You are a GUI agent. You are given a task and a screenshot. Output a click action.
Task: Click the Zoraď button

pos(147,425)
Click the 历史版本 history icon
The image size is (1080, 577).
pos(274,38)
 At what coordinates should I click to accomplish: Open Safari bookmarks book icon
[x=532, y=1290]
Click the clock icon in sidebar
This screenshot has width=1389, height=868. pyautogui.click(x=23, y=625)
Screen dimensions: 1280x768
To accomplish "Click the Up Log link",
----
Retype only this portion of the data above: the line containing "At what coordinates", the line containing "Screen dimensions: 1280x768", and all lines between them, exactly.

| ANSWER AREA |
 At what coordinates should I click to accomplish: Open Safari bookmarks book icon
[x=532, y=1290]
Click the clock icon in sidebar
This screenshot has width=1389, height=868. pyautogui.click(x=23, y=625)
Screen dimensions: 1280x768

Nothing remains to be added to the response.